Modekonzerne verschweigen ihre Geschichte
Nur wenige Modeunternehmer würden heute über die Geschichte ihrer Firma reden wollen. Wer erzähle schon gerne, sagt Jacobeit, dass der Erfolg des Unternehmens darauf basiert, dass es jemand anderem weggenommen wurde. Um das Schweigen zu brechen, ist die Ausstellung nun dort, wo sich früher ein Zentrum der Berliner Modeindustrie befand: auf dem Gelände des Bundesministeriums der Justiz und für Verbraucherschutz. Dort sagte Bundesjustizministerin Katarina Barley während der Eröffnung:
"In meinem Ministerium, im Ministerium der Justiz und für Verbraucherschutz, in dem Gebäude waren damals fast 60 jüdische Unternehmen angesiedelt, Modeunternehmen, zum Teil weltbekannt, und dort wurden dann die Stoffe aus dem Fenster geworfen, von den Nazis, auf dem Hausvogteiplatz gebracht und dort verbrannt. Wir wollen zum einen erinnern an die Menschen, die davon betroffen waren, aber wir wollen natürlich auch ein Zeichen setzen dafür, dass das nie wieder passiert. Denn gerade jetzt wird der Antisemitismus in Deutschland wieder stärker und die Angriffe auf Demokratie und Rechtsstaat wieder stärker und das soll auch ein ganz klares Zeichen sein, dass Antisemitismus in Deutschland nie wieder Platz haben darf."

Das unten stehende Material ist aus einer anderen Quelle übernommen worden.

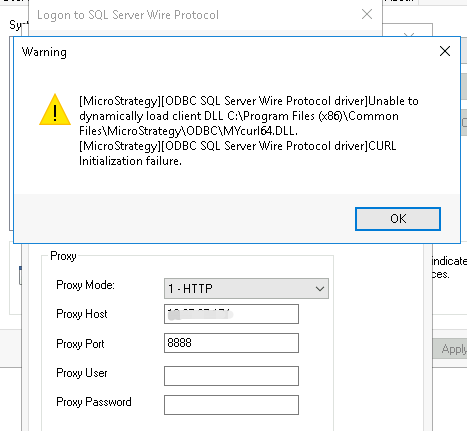The height and width of the screenshot is (431, 467).
Task: Close the Logon to SQL Server window
Action: point(367,14)
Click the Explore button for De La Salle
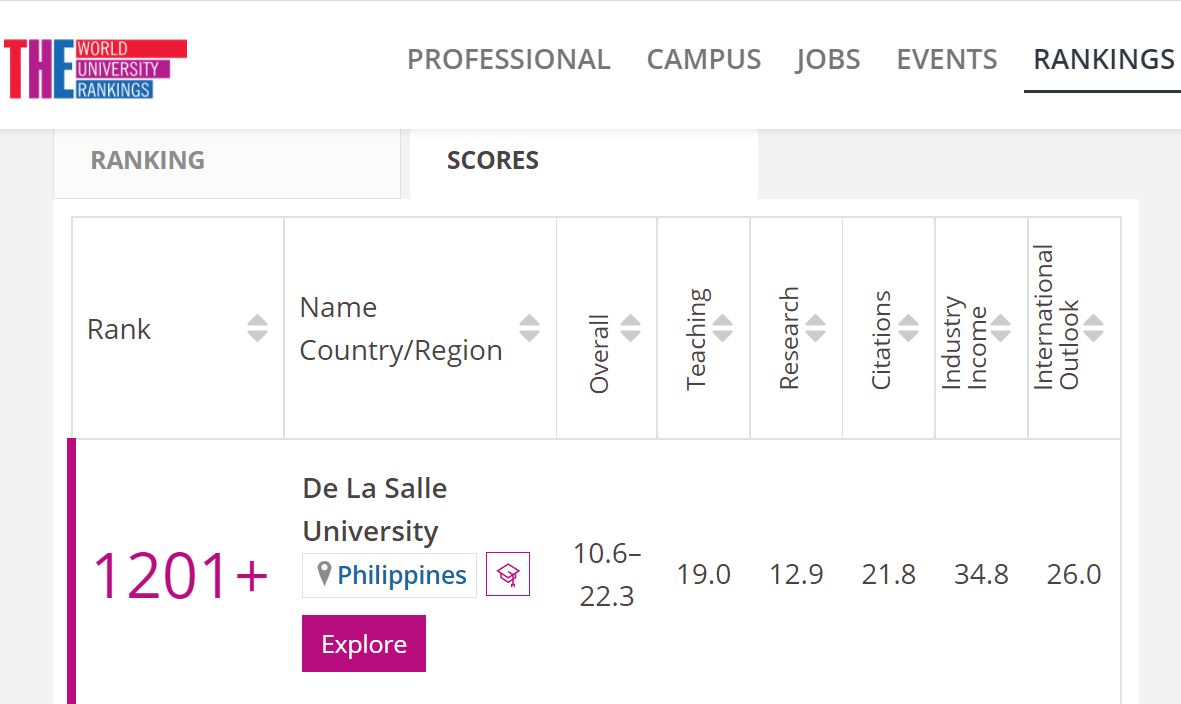This screenshot has width=1181, height=704. tap(364, 644)
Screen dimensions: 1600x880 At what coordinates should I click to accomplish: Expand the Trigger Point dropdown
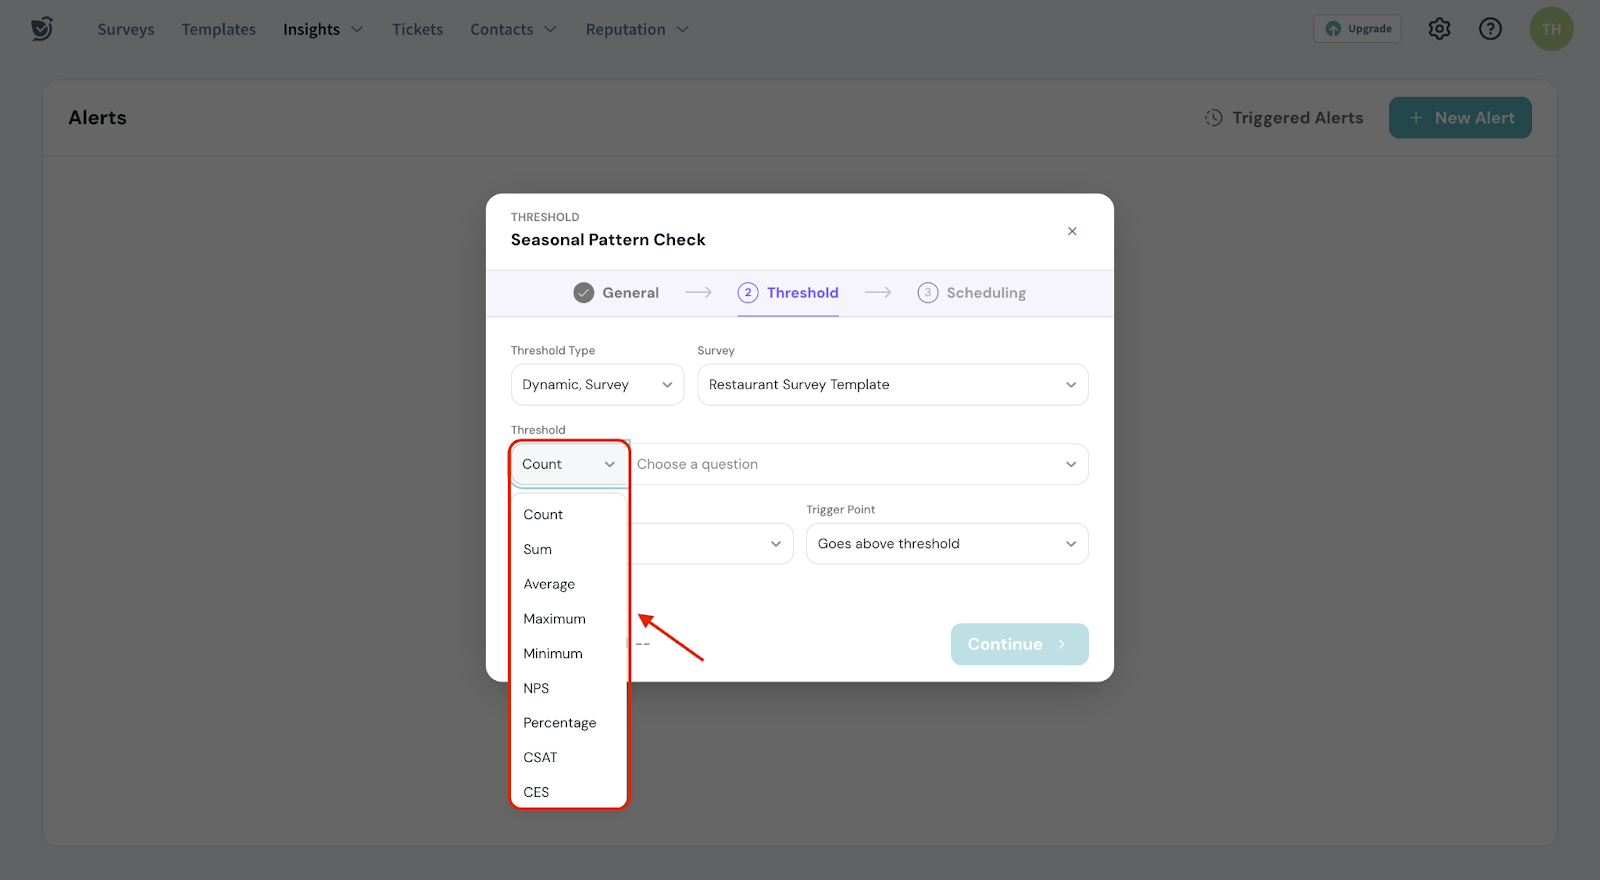point(946,544)
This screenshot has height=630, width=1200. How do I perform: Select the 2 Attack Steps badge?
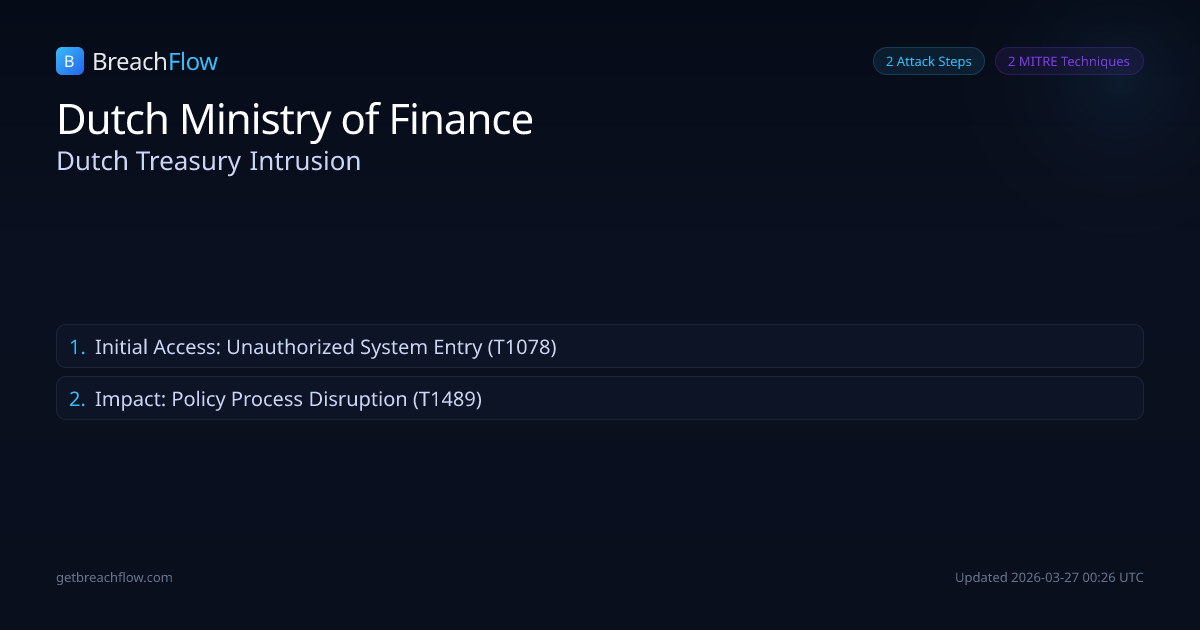(928, 61)
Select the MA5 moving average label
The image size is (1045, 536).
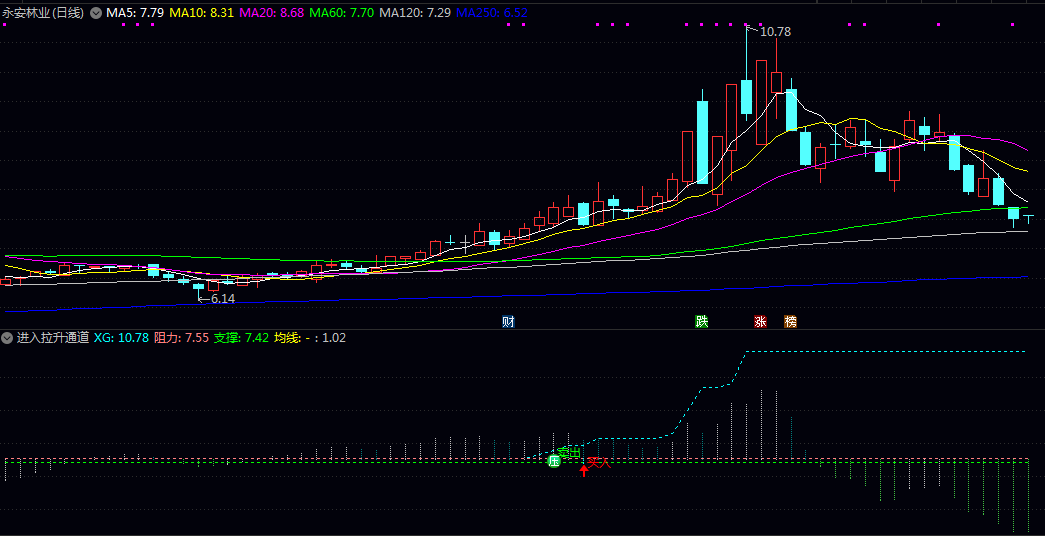coord(135,13)
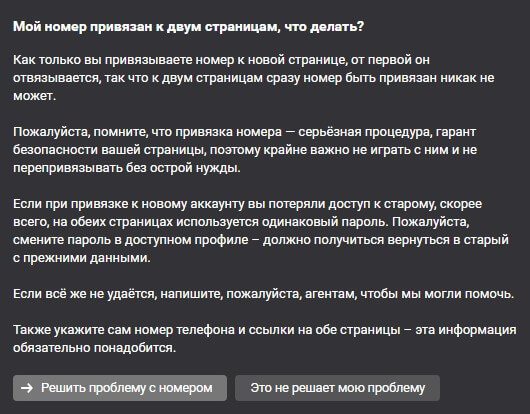Click heading 'Мой номер привязан к двум страницам'
Image resolution: width=530 pixels, height=414 pixels.
pyautogui.click(x=188, y=26)
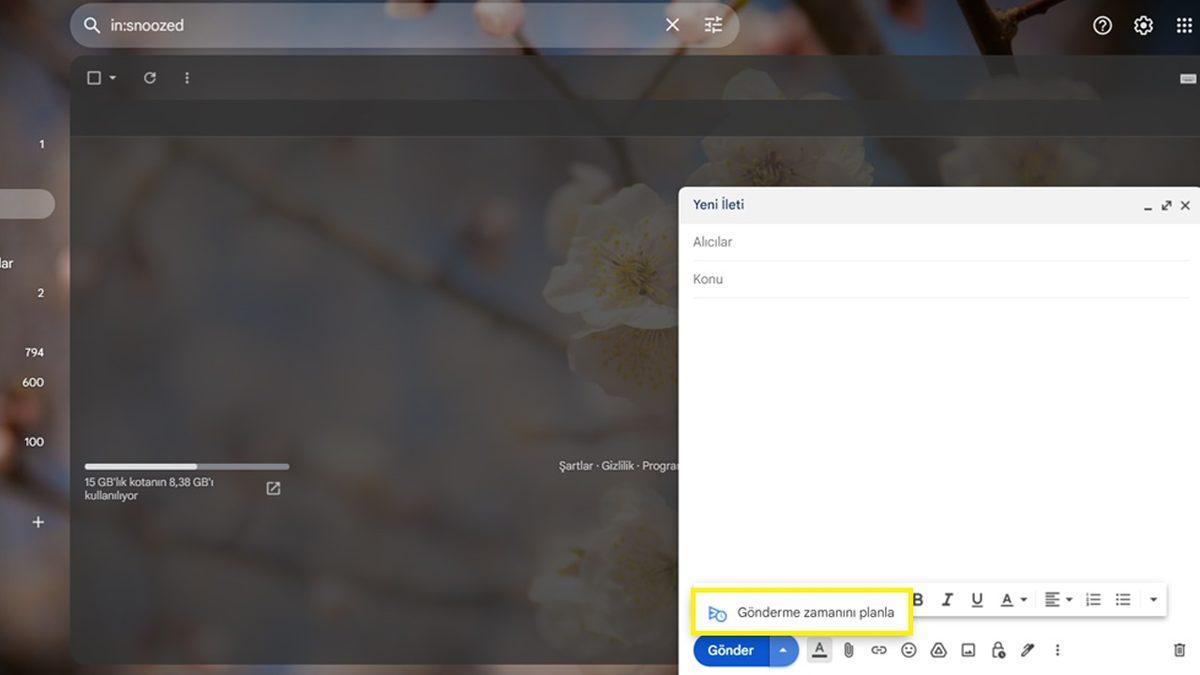This screenshot has width=1200, height=675.
Task: Insert a file from Google Drive
Action: click(x=938, y=650)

Erinnerungsarbeit wird mit der Zeit immer schwieriger. Die betroffenen Menschen leben schon nicht mehr. In den Firmen, die damals von den Enteignungen profitieren, sind längst andere in den Chefetagen, die mit diesem Unrecht nichts mehr zu tun haben. Und trotzdem muss an die Taten erinnert werden. Die Ausstellung ist ein erster Schritt.